51. 気になる女性
《聖道暦1112年4月12日》
その日ラトは、メルナに依頼して自分の代わりとなるエステルの護衛を手配すると、自身は昨日立ち寄ったあの小神殿へと向かった。
神殿と言ってもそれらしい外観とはとても言い難い、古くありきたりな木造の建物だ。ここは地域の貧しい人々の拠り所となっており、時々炊き出しや生活全般の援助、仕事の斡旋などの奉仕活動を行っている大事な場所でもあるらしい。
「まあ!本当に来てくださったんですね!」
ラトが入り口から中に入ると、室内には野菜を煮込んだような美味しそうな香りが漂っていた。そしてそこに笑顔で現れたのが、昨日ここで出会ったサーシャという神官見習いの女性だった。
「ええ。昨日お手伝いに来ますと約束しましたから。」
ラトもまた笑顔を返すと、サーシャは少し頬を赤らめて頷いた。
(へえ、そういう反応か)
柔らかくカールした茶色く長い髪を軽く束ね、神官見習いの水色の服の上にベージュのエプロンを掛けている彼女は、まだ二十歳そこそこという若く溌剌とした女性だ。
昨日ラトは、エステルが恐れていたあのジェンナという女性から、サーシャという名の若い女性を紹介されていた。
そしてその時にジェンナからとある依頼を受けた。
「実は明日から五日間ほど、いくつかの小神殿を回って炊き出しの慈善活動を行うのですが、最初の二日間だけ男手が足りなくて困っておりまして。

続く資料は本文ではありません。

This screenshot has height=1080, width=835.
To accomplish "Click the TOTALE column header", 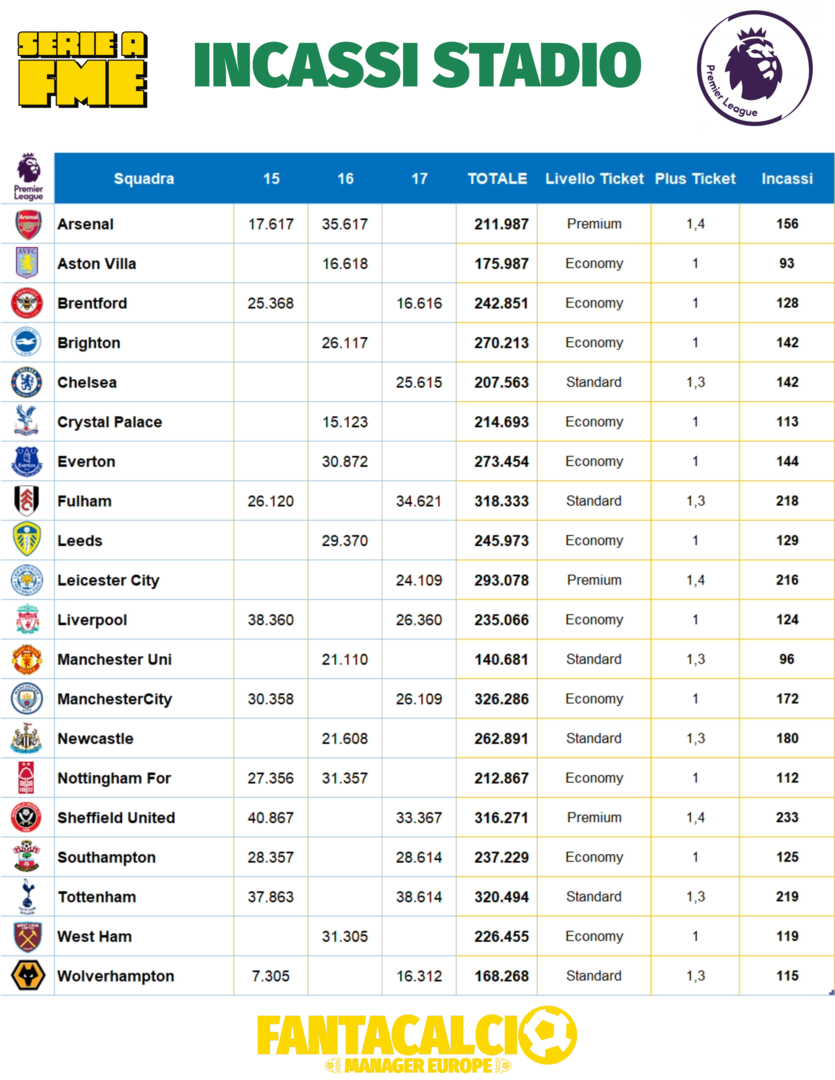I will point(497,179).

あの、もしよろしければその二日間だけお手伝いをしてはいただけないでしょうか。」
そんな打診があった。
本来であれば当然断る話ではあるのだが、今回はエステルがあれほど恐れていたこの女性のことをもう少し調べておきたい、という気持ちが勝った。
「わかりました。二日間だけなら。」
「まあ!お優しい方、本当にありがとうございます。アランタリアさんのお友達なら尚のこと安心ですねえ。」
「…え、ああ、ええ。」
まさかこんなことを引き受けるとは思ってもいなかったのだろう。アランタリアは探るような目でこちらを見ていたが、あえてそれを無視し、サーシャという女性と三人で話を進めた。
そうして今再び、この小神殿にいる。
(ジェンナという女性、何か裏がありそうなんだよな…)
エステルがあそこまでの反応を見せるのは異常だ。
見た目も物腰も柔らかなよくいる年配の女性。元神官ということだったが、現役を引退した後奉仕活動にのみ参加し、帝都の貧しい人々のために働いているという、献身的で皆から慕われている素晴らしい人物らしい。

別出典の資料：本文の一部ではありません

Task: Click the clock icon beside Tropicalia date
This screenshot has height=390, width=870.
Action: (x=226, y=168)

だがラトは、誰からも悪い話の出ない人物には裏があることが多い、と長年の経験で知っている。もしそんな人がいるとしたらそれは…
「ラトさん!あの、早速ですがあちらの大皿を運んでいただけませんか?」
サーシャがラトの思考を遮るように、腕に手を掛けて顔を見上げている。ラトが彼女の顔を見ると、あれですと言いながら少し離れた場所にある大皿を指さした。

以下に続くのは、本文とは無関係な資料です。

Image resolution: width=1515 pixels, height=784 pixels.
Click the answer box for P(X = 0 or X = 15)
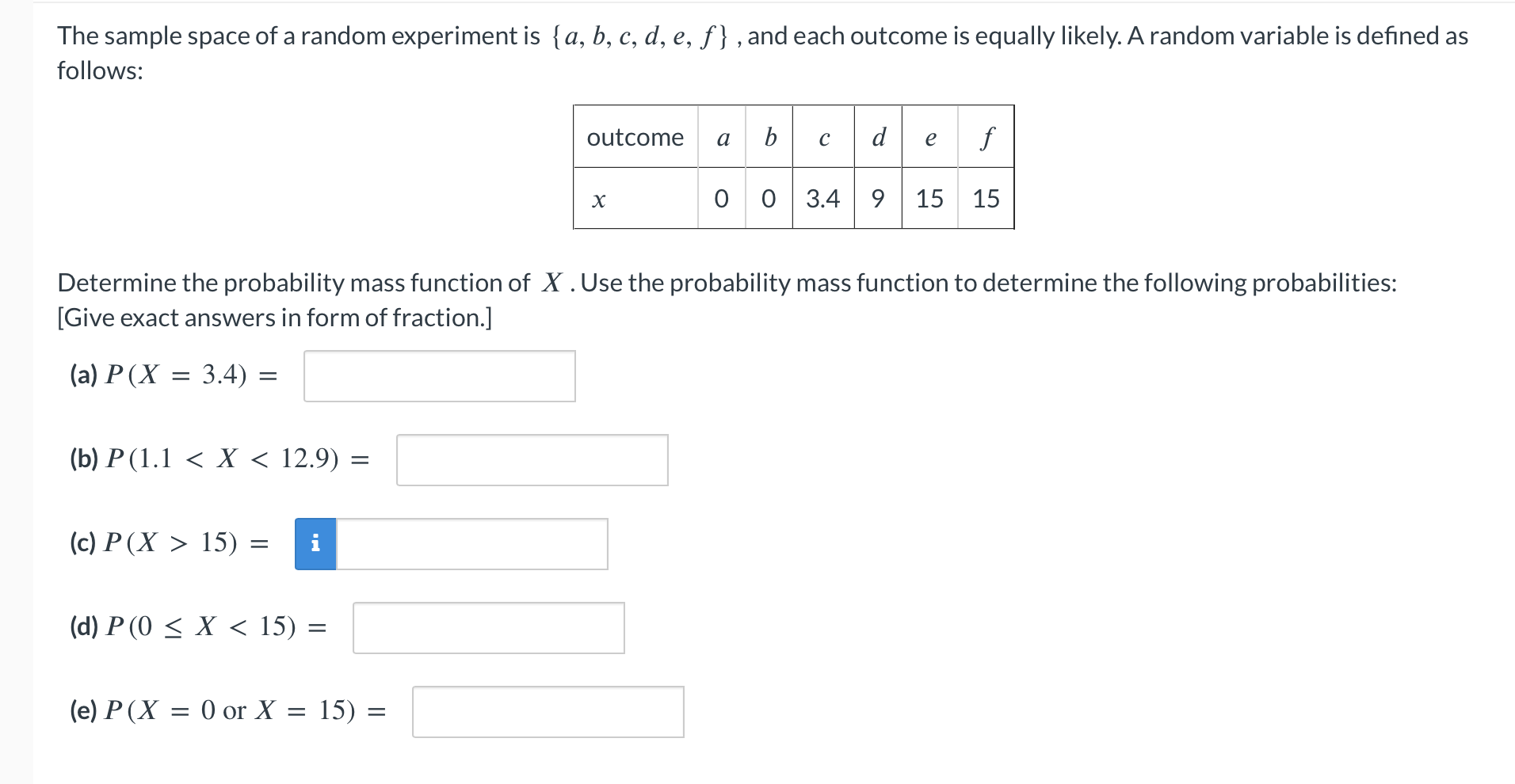tap(548, 712)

(小さく白い手、弾けるような若さと滲み出る純粋さ、そして可愛らしい顔…)
「あ、ああ、わかりました。どこに運べばいいですか?」
「ふふっ、ぼーっとしていらしたんですね。あっ、ごめんなさい笑ったりして!ええと、あの大きなテーブルのところへお願いします!」
サーシャは少女のように無邪気な笑顔を見せると、すぐにそこを離れてまた慌ただしく働き始めた。
ラトはしばらくその後ろ姿を目で追っていたが、少しずつ神殿内に人が入ってきていることに気付くと、指示されたことを終えるために動き出した。
残念なことにその日の炊き出しにはジェンナは参加しておらず、サーシャの他に三人の女性神官見習い達が準備に奔走していた。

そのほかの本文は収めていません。